ROWS →
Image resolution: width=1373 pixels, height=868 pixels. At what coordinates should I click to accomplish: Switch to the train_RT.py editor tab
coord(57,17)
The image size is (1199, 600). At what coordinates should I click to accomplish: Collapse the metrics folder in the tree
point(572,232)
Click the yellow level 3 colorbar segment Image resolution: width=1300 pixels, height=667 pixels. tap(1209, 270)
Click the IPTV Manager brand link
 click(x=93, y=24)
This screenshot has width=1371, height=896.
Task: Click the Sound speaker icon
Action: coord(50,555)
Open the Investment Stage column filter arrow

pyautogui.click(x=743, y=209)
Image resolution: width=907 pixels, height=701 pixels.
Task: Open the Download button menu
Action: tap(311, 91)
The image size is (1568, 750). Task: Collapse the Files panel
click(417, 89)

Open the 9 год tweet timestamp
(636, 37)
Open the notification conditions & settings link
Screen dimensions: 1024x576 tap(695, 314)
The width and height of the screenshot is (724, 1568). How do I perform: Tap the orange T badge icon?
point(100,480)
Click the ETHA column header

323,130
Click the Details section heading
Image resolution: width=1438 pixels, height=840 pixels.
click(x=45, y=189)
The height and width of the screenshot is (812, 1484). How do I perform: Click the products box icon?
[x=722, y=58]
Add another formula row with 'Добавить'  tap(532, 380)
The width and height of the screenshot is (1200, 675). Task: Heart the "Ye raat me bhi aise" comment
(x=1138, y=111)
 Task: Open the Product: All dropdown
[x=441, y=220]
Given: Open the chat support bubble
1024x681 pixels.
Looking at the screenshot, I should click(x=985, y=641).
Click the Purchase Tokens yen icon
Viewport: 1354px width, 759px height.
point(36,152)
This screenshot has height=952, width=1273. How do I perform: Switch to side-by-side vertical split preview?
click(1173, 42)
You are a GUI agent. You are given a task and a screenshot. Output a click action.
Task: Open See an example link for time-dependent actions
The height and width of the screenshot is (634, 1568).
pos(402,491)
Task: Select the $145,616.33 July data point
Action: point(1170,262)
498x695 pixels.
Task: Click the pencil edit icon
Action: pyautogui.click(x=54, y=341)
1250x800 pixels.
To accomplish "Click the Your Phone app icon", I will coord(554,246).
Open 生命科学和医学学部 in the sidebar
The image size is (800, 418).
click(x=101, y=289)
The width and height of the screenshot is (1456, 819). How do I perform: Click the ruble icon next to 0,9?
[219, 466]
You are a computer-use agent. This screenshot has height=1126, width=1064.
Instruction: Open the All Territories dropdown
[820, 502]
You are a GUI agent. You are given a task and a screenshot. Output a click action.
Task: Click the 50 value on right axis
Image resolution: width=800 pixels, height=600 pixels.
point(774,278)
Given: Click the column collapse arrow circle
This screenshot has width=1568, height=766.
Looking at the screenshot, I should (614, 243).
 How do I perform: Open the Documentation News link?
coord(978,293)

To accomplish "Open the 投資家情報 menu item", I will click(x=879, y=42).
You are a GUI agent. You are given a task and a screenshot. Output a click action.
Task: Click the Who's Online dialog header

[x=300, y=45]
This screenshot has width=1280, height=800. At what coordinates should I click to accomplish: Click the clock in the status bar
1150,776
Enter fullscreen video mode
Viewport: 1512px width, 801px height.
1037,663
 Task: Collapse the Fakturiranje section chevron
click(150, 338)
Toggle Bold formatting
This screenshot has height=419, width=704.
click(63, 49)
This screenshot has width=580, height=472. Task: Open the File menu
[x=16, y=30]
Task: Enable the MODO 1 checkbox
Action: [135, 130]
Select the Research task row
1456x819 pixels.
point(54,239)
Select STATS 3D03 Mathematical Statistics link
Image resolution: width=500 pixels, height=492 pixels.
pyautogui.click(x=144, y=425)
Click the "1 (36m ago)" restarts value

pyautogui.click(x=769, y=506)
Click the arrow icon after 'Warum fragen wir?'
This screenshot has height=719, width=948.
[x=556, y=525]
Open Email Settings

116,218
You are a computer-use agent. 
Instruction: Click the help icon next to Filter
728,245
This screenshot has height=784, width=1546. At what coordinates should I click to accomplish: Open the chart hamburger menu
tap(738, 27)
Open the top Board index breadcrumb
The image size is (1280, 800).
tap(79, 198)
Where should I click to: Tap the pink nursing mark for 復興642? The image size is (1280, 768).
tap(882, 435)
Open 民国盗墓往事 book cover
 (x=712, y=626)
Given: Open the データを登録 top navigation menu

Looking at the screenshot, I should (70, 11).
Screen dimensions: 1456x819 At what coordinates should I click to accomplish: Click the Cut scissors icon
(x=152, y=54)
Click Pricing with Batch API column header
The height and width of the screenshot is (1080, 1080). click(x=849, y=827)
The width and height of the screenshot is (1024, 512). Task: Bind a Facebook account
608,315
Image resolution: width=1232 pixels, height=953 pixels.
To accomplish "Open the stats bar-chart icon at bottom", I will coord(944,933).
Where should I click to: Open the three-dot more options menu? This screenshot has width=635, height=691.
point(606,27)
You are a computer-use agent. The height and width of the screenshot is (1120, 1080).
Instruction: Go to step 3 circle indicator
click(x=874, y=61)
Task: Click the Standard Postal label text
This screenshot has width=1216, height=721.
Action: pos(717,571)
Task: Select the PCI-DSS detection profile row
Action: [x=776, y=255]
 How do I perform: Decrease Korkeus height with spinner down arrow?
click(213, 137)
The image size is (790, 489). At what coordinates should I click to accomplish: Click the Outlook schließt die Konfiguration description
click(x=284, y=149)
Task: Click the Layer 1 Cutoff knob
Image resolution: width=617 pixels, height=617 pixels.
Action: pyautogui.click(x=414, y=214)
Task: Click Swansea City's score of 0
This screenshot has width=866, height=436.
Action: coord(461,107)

WHAT YOU SHOULD DO → Turn every line of the records above into a Markdown table with the columns Row and Line. Number the rows in order and leave out blank lines.

ANSWER →
| Row | Line |
|---|---|
| 1 | Image resolution: width=1373 pixels, height=868 pixels. At what coordinates should I click to accomplish: Switch to the train_RT.py editor tab |
| 2 | coord(57,17) |
| 3 | The image size is (1199, 600). At what coordinates should I click to accomplish: Collapse the metrics folder in the tree |
| 4 | point(572,232) |
| 5 | Click the yellow level 3 colorbar segment Image resolution: width=1300 pixels, height=667 pixels. tap(1209, 270) |
| 6 | Click the IPTV Manager brand link |
| 7 |  click(x=93, y=24) |
| 8 | This screenshot has width=1371, height=896. |
| 9 | Task: Click the Sound speaker icon |
| 10 | Action: coord(50,555) |
| 11 | Open the Investment Stage column filter arrow |
| 12 | pyautogui.click(x=743, y=209) |
| 13 | Image resolution: width=907 pixels, height=701 pixels. |
| 14 | Task: Open the Download button menu |
| 15 | Action: tap(311, 91) |
| 16 | The image size is (1568, 750). Task: Collapse the Files panel |
| 17 | click(417, 89) |
| 18 | Open the 9 год tweet timestamp |
| 19 | (636, 37) |
| 20 | Open the notification conditions & settings link |
| 21 | Screen dimensions: 1024x576 tap(695, 314) |
| 22 | The width and height of the screenshot is (724, 1568). How do I perform: Tap the orange T badge icon? |
| 23 | point(100,480) |
| 24 | Click the ETHA column header |
| 25 | 323,130 |
| 26 | Click the Details section heading |
| 27 | Image resolution: width=1438 pixels, height=840 pixels. |
| 28 | click(x=45, y=189) |
| 29 | The height and width of the screenshot is (812, 1484). How do I perform: Click the products box icon? |
| 30 | [x=722, y=58] |
| 31 | Add another formula row with 'Добавить'  tap(532, 380) |
| 32 | The width and height of the screenshot is (1200, 675). Task: Heart the "Ye raat me bhi aise" comment |
| 33 | (x=1138, y=111) |
| 34 |  Task: Open the Product: All dropdown |
| 35 | [x=441, y=220] |
| 36 | Given: Open the chat support bubble |
| 37 | 1024x681 pixels. |
| 38 | Looking at the screenshot, I should click(x=985, y=641). |
| 39 | Click the Purchase Tokens yen icon |
| 40 | Viewport: 1354px width, 759px height. |
| 41 | point(36,152) |
| 42 | This screenshot has height=952, width=1273. How do I perform: Switch to side-by-side vertical split preview? |
| 43 | click(1173, 42) |
| 44 | You are a GUI agent. You are given a task and a screenshot. Output a click action. |
| 45 | Task: Open See an example link for time-dependent actions |
| 46 | The height and width of the screenshot is (634, 1568). |
| 47 | pos(402,491) |
| 48 | Task: Select the $145,616.33 July data point |
| 49 | Action: point(1170,262) |
| 50 | 498x695 pixels. |
| 51 | Task: Click the pencil edit icon |
| 52 | Action: pyautogui.click(x=54, y=341) |
| 53 | 1250x800 pixels. |
| 54 | To accomplish "Click the Your Phone app icon", I will coord(554,246). |
| 55 | Open 生命科学和医学学部 in the sidebar |
| 56 | The image size is (800, 418). |
| 57 | click(x=101, y=289) |
| 58 | The width and height of the screenshot is (1456, 819). How do I perform: Click the ruble icon next to 0,9? |
| 59 | [219, 466] |
| 60 | You are a computer-use agent. This screenshot has height=1126, width=1064. |
| 61 | Instruction: Open the All Territories dropdown |
| 62 | [820, 502] |
| 63 | You are a GUI agent. You are given a task and a screenshot. Output a click action. |
| 64 | Task: Click the 50 value on right axis |
| 65 | Image resolution: width=800 pixels, height=600 pixels. |
| 66 | point(774,278) |
| 67 | Given: Click the column collapse arrow circle |
| 68 | This screenshot has width=1568, height=766. |
| 69 | Looking at the screenshot, I should (614, 243). |
| 70 |  How do I perform: Open the Documentation News link? |
| 71 | coord(978,293) |
| 72 | To accomplish "Open the 投資家情報 menu item", I will click(x=879, y=42). |
| 73 | You are a GUI agent. You are given a task and a screenshot. Output a click action. |
| 74 | Task: Click the Who's Online dialog header |
| 75 | [x=300, y=45] |
| 76 | This screenshot has width=1280, height=800. At what coordinates should I click to accomplish: Click the clock in the status bar |
| 77 | 1150,776 |
| 78 | Enter fullscreen video mode |
| 79 | Viewport: 1512px width, 801px height. |
| 80 | 1037,663 |
| 81 |  Task: Collapse the Fakturiranje section chevron |
| 82 | click(150, 338) |
| 83 | Toggle Bold formatting |
| 84 | This screenshot has height=419, width=704. |
| 85 | click(63, 49) |
| 86 | This screenshot has width=580, height=472. Task: Open the File menu |
| 87 | [x=16, y=30] |
| 88 | Task: Enable the MODO 1 checkbox |
| 89 | Action: [135, 130] |
| 90 | Select the Research task row |
| 91 | 1456x819 pixels. |
| 92 | point(54,239) |
| 93 | Select STATS 3D03 Mathematical Statistics link |
| 94 | Image resolution: width=500 pixels, height=492 pixels. |
| 95 | pyautogui.click(x=144, y=425) |
| 96 | Click the "1 (36m ago)" restarts value |
| 97 | pyautogui.click(x=769, y=506) |
| 98 | Click the arrow icon after 'Warum fragen wir?' |
| 99 | This screenshot has height=719, width=948. |
| 100 | [x=556, y=525] |
| 101 | Open Email Settings |
| 102 | 116,218 |
| 103 | You are a computer-use agent.  |
| 104 | Instruction: Click the help icon next to Filter |
| 105 | 728,245 |
| 106 | This screenshot has height=784, width=1546. At what coordinates should I click to accomplish: Open the chart hamburger menu |
| 107 | tap(738, 27) |
| 108 | Open the top Board index breadcrumb |
| 109 | The image size is (1280, 800). |
| 110 | tap(79, 198) |
| 111 | Where should I click to: Tap the pink nursing mark for 復興642? The image size is (1280, 768). |
| 112 | tap(882, 435) |
| 113 | Open 民国盗墓往事 book cover |
| 114 |  (x=712, y=626) |
| 115 | Given: Open the データを登録 top navigation menu |
| 116 | Looking at the screenshot, I should (70, 11). |
| 117 | Screen dimensions: 1456x819 At what coordinates should I click to accomplish: Click the Cut scissors icon |
| 118 | (x=152, y=54) |
| 119 | Click Pricing with Batch API column header |
| 120 | The height and width of the screenshot is (1080, 1080). click(x=849, y=827) |
| 121 | The width and height of the screenshot is (1024, 512). Task: Bind a Facebook account |
| 122 | 608,315 |
| 123 | Image resolution: width=1232 pixels, height=953 pixels. |
| 124 | To accomplish "Open the stats bar-chart icon at bottom", I will coord(944,933). |
| 125 | Where should I click to: Open the three-dot more options menu? This screenshot has width=635, height=691. |
| 126 | point(606,27) |
| 127 | You are a computer-use agent. The height and width of the screenshot is (1120, 1080). |
| 128 | Instruction: Go to step 3 circle indicator |
| 129 | click(x=874, y=61) |
| 130 | Task: Click the Standard Postal label text |
| 131 | This screenshot has width=1216, height=721. |
| 132 | Action: pos(717,571) |
| 133 | Task: Select the PCI-DSS detection profile row |
| 134 | Action: [x=776, y=255] |
| 135 |  How do I perform: Decrease Korkeus height with spinner down arrow? |
| 136 | click(213, 137) |
| 137 | The image size is (790, 489). At what coordinates should I click to accomplish: Click the Outlook schließt die Konfiguration description |
| 138 | click(x=284, y=149) |
| 139 | Task: Click the Layer 1 Cutoff knob |
| 140 | Image resolution: width=617 pixels, height=617 pixels. |
| 141 | Action: pyautogui.click(x=414, y=214) |
| 142 | Task: Click Swansea City's score of 0 |
| 143 | This screenshot has width=866, height=436. |
| 144 | Action: coord(461,107) |